Below you can see the screenshots of the endpoint as active. This screenshot is from inside the aciservice(the endpoint). It shows the endpoint as Healthy(up and left), the rest endpoint you must call it in order to consume the endpoint(down and left) and also thw Swagger URI. It also shows which model has been deployed(middle left). This screenshot shows the Deploy Status as Succeeded(middle right). This is inside the Run of AutoML. This screenshot shows the Deploy Status as Succeeded(left). This is inside the best Run of the Run of AutoML.

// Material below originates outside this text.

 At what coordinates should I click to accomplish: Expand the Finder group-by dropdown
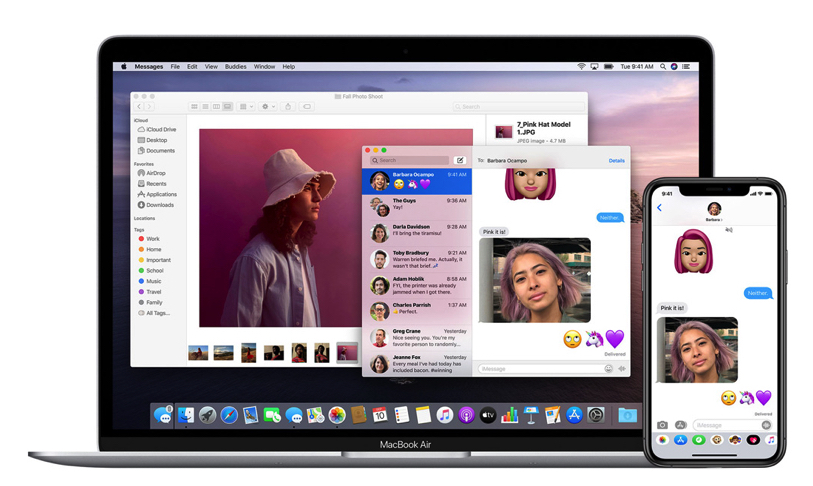tap(245, 106)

If you want to consume it you can use a python script as the endpoint.py. You have to know the scoring_uri which is the url of the REST endpoint and the key(primary or secondary). Send it with a json and then you will take an answer. The following screenshots depict the json that are in the endpoint.py(first screenshot) and the corresponding answers(last screenshot) which are both true as we can see:

The below screenshots are some extra screenshots show the fitted model of the automl.ipynb. It is inside the Jupyter Notebook automl.ipynb:

Screen Recording

Here you can see a screen recording which shows :

• A working model
• Demo of the deployed model
• Demo of a sample request sent to the endpoint and its response

Future Improvements

• I have pointed the future improvements I would suggest for both the AutoML and the HyperDrive in the corresponding sections.
• About the dataset I would suggest to increase the sample data because 299 rows of data is very very small.